Although she admitted to drinking that night and to being drunk, Griffin testified
that this did not distort her memory of the events she recalled.
Responding officers described Griffin as only wearing a shirt and
being frightened. Griffin informed the officers that her boyfriend was running
toward the vehicle and fired the gun in the air toward where the victim was located.
The officers were not able to locate Adl while on scene.

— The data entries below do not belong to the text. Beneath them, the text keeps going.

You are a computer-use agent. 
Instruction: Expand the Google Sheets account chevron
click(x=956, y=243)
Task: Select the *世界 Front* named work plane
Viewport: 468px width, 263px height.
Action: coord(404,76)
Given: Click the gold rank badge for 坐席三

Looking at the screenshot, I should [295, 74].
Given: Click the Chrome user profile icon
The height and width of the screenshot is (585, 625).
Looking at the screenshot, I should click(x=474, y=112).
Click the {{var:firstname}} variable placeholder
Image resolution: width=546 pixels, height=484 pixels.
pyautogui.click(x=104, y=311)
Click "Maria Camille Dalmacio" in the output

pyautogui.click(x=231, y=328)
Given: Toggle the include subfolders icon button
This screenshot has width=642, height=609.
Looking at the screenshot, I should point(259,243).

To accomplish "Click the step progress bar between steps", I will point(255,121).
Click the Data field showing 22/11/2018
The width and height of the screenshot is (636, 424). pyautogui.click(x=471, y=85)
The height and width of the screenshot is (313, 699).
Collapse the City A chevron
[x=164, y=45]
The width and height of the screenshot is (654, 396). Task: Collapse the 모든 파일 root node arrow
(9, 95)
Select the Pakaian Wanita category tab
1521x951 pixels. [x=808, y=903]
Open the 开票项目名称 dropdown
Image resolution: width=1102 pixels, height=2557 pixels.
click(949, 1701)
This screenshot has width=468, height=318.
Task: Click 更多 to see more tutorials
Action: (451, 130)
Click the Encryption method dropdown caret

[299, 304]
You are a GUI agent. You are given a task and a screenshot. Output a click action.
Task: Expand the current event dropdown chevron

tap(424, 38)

Nelson was shot ten times and was found lying in the street next to
his gray vehicle. Bullet holes were observed in the vehicle, and multiple fired
cartridge casings, as well as two bullet fragments, were collected from the scene. It
was determined that all 13 9-millimeter cartridge casings recovered were fired from
the same firearm. Three suspected bullet defects were located on the exterior roof
of the vehicle. Other testimony and evidence were presented.
The trial court denied Adl’s motion for acquittal on all counts. The
defense rested its case without calling any witnesses, and the trial court denied Adl’s
renewed motion for acquittal.
The jury found Adl guilty of murder in violation of R.C. 2903.02(A),
the lesser included offense under Count 1, with one- and three-year firearm specifications; murder in violation of R.C. 2903.02(B), as charged in Count 2, with
one- and three-year firearm specifications; and felonious assault in violation of R.C.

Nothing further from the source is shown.